AIM OF THE EXERCISE: Your answer must be an exact copy of the listing below.
═══
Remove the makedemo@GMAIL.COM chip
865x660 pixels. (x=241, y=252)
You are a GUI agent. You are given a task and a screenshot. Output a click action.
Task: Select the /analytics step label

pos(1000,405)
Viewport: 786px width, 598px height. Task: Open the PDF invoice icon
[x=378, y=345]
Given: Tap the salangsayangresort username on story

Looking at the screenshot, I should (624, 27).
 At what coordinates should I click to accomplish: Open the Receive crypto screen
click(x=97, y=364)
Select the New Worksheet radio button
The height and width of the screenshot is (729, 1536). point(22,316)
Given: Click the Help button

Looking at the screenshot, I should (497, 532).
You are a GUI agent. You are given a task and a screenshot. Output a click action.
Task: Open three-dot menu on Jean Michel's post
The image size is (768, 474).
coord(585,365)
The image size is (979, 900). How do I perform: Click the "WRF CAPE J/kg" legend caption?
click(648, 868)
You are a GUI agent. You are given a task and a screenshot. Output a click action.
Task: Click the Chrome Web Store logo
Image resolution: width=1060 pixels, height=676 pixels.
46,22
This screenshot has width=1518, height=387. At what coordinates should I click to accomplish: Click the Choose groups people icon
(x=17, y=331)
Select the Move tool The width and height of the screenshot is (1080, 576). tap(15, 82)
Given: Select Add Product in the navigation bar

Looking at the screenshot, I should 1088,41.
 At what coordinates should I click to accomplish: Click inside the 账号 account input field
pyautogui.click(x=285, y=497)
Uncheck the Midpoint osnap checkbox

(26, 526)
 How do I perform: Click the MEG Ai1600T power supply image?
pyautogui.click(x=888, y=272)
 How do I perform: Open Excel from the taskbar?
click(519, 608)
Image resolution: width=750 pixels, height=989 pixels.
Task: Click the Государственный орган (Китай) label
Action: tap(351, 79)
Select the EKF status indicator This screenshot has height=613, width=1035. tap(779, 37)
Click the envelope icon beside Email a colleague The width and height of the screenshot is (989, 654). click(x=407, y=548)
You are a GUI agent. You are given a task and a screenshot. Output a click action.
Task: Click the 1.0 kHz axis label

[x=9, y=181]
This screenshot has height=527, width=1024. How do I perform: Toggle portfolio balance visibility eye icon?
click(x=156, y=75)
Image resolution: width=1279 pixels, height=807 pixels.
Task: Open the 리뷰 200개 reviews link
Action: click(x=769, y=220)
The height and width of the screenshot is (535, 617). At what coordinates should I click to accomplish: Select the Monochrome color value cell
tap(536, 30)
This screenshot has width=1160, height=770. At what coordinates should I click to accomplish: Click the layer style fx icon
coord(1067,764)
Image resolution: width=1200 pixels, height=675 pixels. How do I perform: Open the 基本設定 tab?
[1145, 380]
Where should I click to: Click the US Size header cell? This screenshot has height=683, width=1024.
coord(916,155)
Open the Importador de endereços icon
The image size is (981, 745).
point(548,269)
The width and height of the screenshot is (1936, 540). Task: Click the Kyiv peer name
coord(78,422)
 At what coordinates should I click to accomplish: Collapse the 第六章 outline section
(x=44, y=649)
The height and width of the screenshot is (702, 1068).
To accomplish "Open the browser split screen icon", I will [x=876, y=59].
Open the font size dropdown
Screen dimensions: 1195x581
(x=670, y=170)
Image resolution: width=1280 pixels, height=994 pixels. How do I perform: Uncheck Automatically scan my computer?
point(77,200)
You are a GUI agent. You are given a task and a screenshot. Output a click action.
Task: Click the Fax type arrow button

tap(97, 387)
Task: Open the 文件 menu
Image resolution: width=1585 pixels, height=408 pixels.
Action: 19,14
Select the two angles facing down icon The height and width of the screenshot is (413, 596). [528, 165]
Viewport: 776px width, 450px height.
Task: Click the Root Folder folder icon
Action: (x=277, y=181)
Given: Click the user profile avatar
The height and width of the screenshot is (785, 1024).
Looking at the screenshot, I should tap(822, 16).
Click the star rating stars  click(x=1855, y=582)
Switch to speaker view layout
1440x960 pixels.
═══
EXPECTED ANSWER:
Remove the makedemo@GMAIL.COM chip
865x660 pixels. (x=241, y=252)
You are a GUI agent. You are given a task and a screenshot. Output a click action.
Task: Select the /analytics step label

pos(1000,405)
Viewport: 786px width, 598px height. Task: Open the PDF invoice icon
[x=378, y=345]
Given: Tap the salangsayangresort username on story

Looking at the screenshot, I should (624, 27).
 At what coordinates should I click to accomplish: Open the Receive crypto screen
click(x=97, y=364)
Select the New Worksheet radio button
The height and width of the screenshot is (729, 1536). point(22,316)
Given: Click the Help button

Looking at the screenshot, I should (497, 532).
You are a GUI agent. You are given a task and a screenshot. Output a click action.
Task: Open three-dot menu on Jean Michel's post
The image size is (768, 474).
coord(585,365)
The image size is (979, 900). How do I perform: Click the "WRF CAPE J/kg" legend caption?
click(648, 868)
You are a GUI agent. You are given a task and a screenshot. Output a click action.
Task: Click the Chrome Web Store logo
Image resolution: width=1060 pixels, height=676 pixels.
46,22
This screenshot has width=1518, height=387. At what coordinates should I click to accomplish: Click the Choose groups people icon
(x=17, y=331)
Select the Move tool The width and height of the screenshot is (1080, 576). tap(15, 82)
Given: Select Add Product in the navigation bar

Looking at the screenshot, I should 1088,41.
 At what coordinates should I click to accomplish: Click inside the 账号 account input field
pyautogui.click(x=285, y=497)
Uncheck the Midpoint osnap checkbox

(26, 526)
 How do I perform: Click the MEG Ai1600T power supply image?
pyautogui.click(x=888, y=272)
 How do I perform: Open Excel from the taskbar?
click(519, 608)
Image resolution: width=750 pixels, height=989 pixels.
Task: Click the Государственный орган (Китай) label
Action: tap(351, 79)
Select the EKF status indicator This screenshot has height=613, width=1035. tap(779, 37)
Click the envelope icon beside Email a colleague The width and height of the screenshot is (989, 654). click(x=407, y=548)
You are a GUI agent. You are given a task and a screenshot. Output a click action.
Task: Click the 1.0 kHz axis label

[x=9, y=181]
This screenshot has height=527, width=1024. How do I perform: Toggle portfolio balance visibility eye icon?
click(x=156, y=75)
Image resolution: width=1279 pixels, height=807 pixels.
Task: Open the 리뷰 200개 reviews link
Action: click(x=769, y=220)
The height and width of the screenshot is (535, 617). At what coordinates should I click to accomplish: Select the Monochrome color value cell
tap(536, 30)
This screenshot has width=1160, height=770. At what coordinates should I click to accomplish: Click the layer style fx icon
coord(1067,764)
Image resolution: width=1200 pixels, height=675 pixels. How do I perform: Open the 基本設定 tab?
[1145, 380]
Where should I click to: Click the US Size header cell? This screenshot has height=683, width=1024.
coord(916,155)
Open the Importador de endereços icon
The image size is (981, 745).
point(548,269)
The width and height of the screenshot is (1936, 540). Task: Click the Kyiv peer name
coord(78,422)
 At what coordinates should I click to accomplish: Collapse the 第六章 outline section
(x=44, y=649)
The height and width of the screenshot is (702, 1068).
To accomplish "Open the browser split screen icon", I will [x=876, y=59].
Open the font size dropdown
Screen dimensions: 1195x581
(x=670, y=170)
Image resolution: width=1280 pixels, height=994 pixels. How do I perform: Uncheck Automatically scan my computer?
point(77,200)
You are a GUI agent. You are given a task and a screenshot. Output a click action.
Task: Click the Fax type arrow button

tap(97, 387)
Task: Open the 文件 menu
Image resolution: width=1585 pixels, height=408 pixels.
Action: 19,14
Select the two angles facing down icon The height and width of the screenshot is (413, 596). [528, 165]
Viewport: 776px width, 450px height.
Task: Click the Root Folder folder icon
Action: (x=277, y=181)
Given: Click the user profile avatar
The height and width of the screenshot is (785, 1024).
Looking at the screenshot, I should tap(822, 16).
Click the star rating stars  click(x=1855, y=582)
Switch to speaker view layout
1440x960 pixels.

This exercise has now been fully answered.